[Entries provided — start]

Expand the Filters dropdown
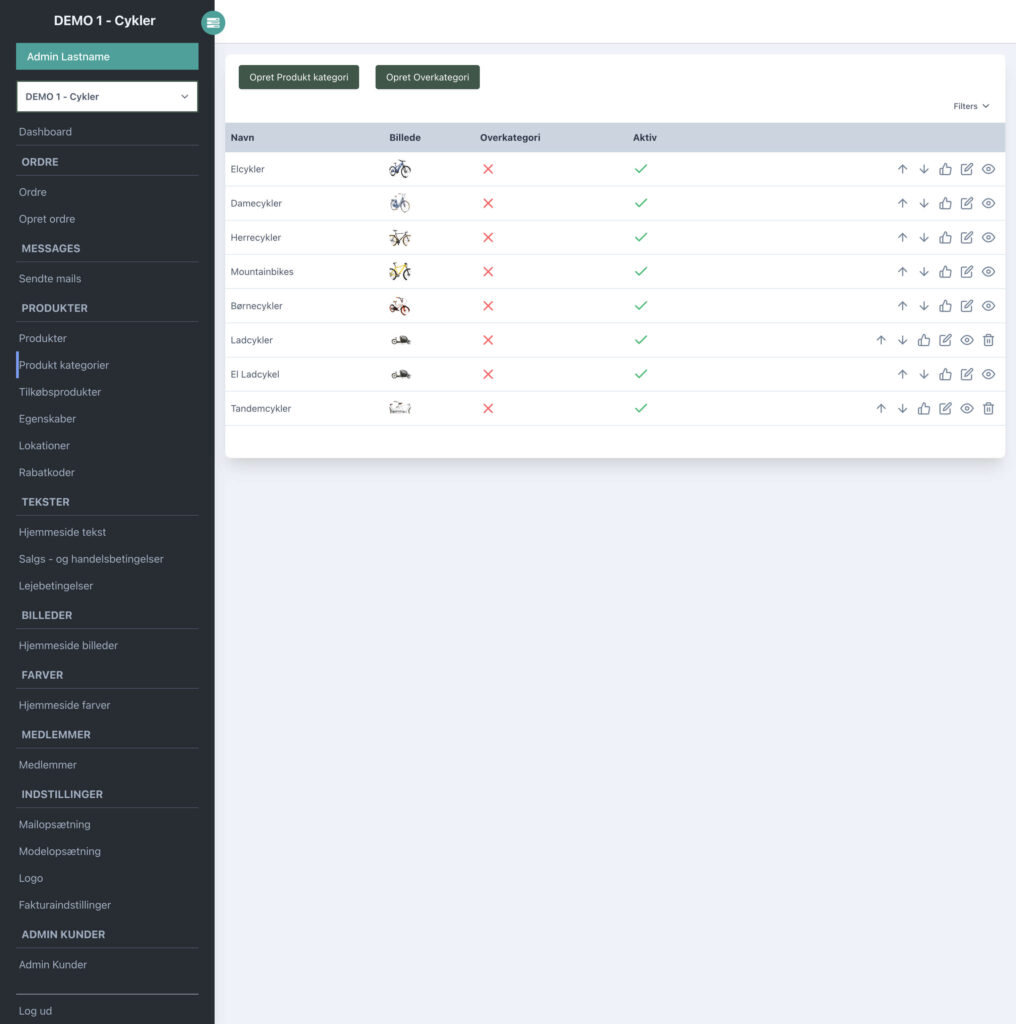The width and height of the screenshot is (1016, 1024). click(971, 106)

[Entries provided — finish]
[Entries provided — start]

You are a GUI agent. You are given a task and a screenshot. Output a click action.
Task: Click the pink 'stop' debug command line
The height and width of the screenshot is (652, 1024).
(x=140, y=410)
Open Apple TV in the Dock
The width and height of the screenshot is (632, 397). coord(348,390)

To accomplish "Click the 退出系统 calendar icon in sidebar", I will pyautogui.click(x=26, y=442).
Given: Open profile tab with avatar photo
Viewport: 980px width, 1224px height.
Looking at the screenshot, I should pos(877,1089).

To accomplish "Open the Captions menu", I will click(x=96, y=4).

[Entries provided — finish]
[Entries provided — start]

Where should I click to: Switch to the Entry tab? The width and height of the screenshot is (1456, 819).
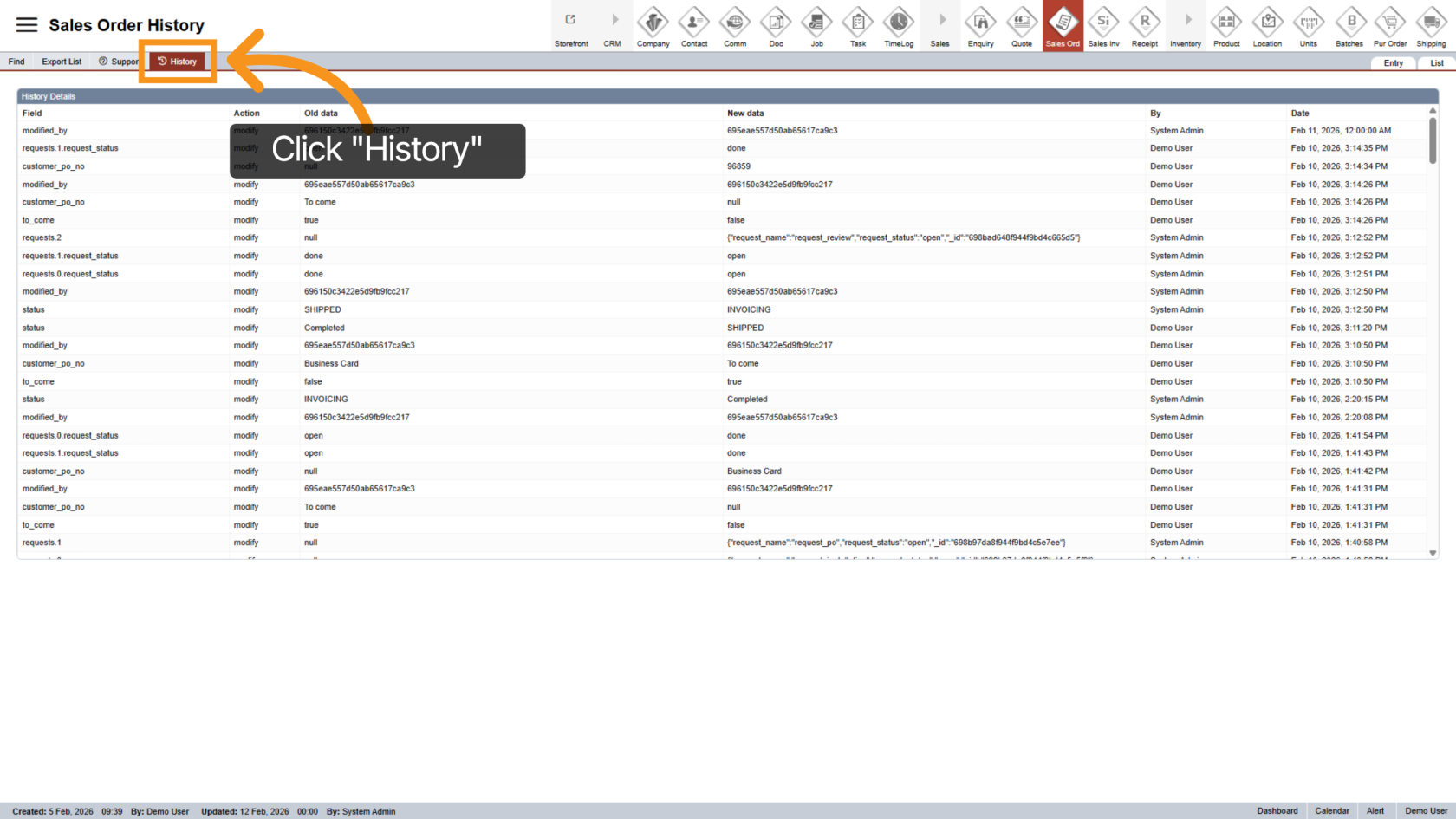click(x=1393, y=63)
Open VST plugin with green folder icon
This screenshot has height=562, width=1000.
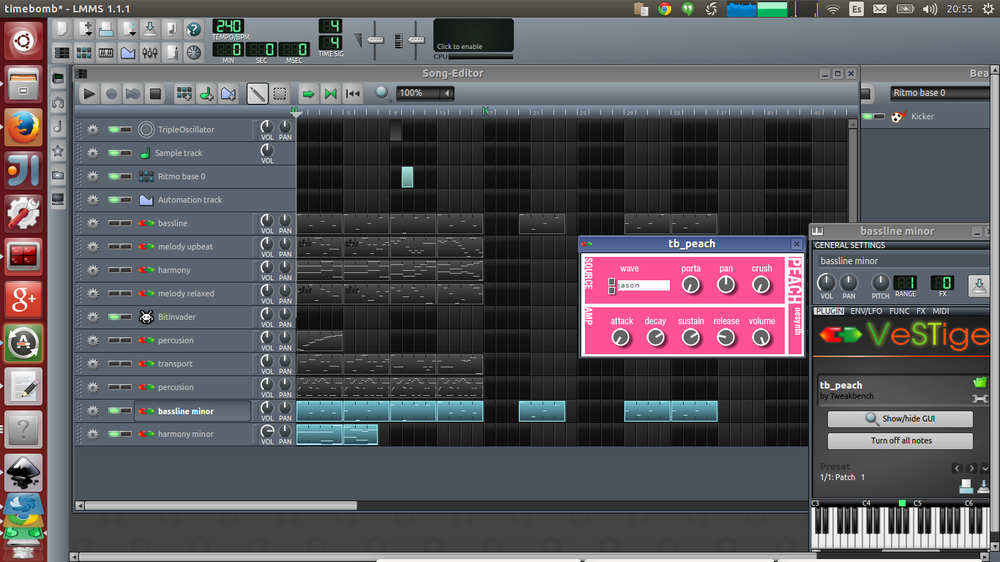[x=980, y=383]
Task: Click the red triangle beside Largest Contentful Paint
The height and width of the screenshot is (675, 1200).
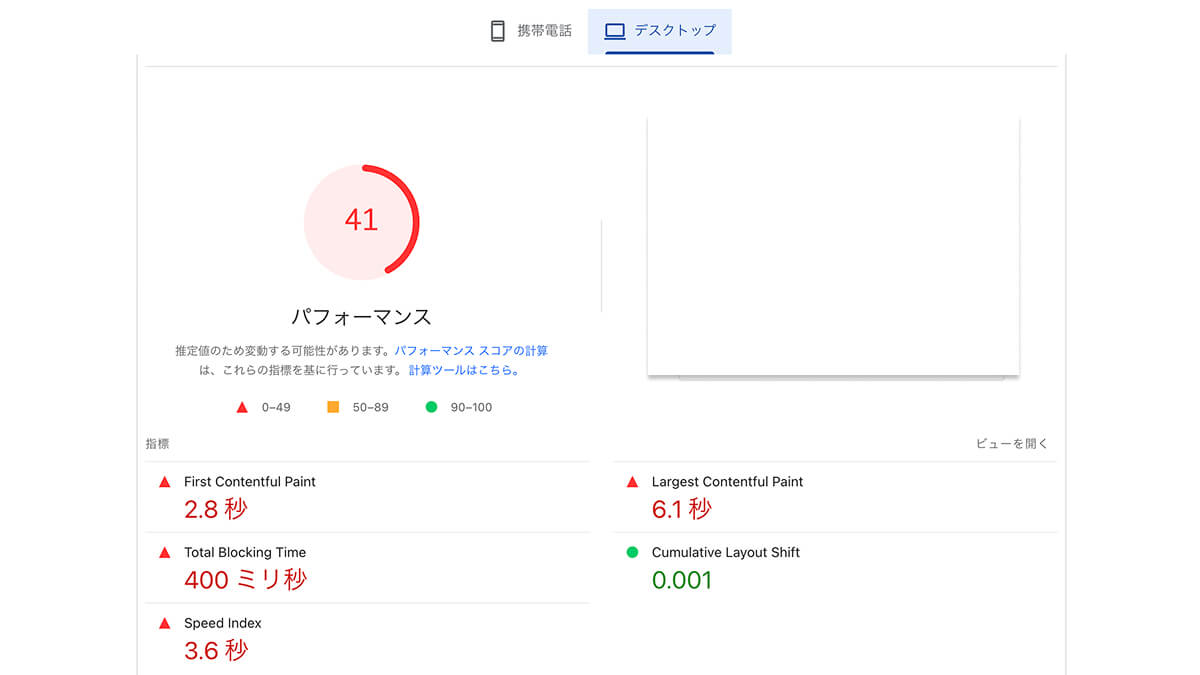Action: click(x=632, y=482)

[Entries provided — finish]

# Problem requirements:
Collect the lines of the data that carry the word "with".

# Task response:
Given: Open profile tab with avatar photo
Open VST plugin with green folder icon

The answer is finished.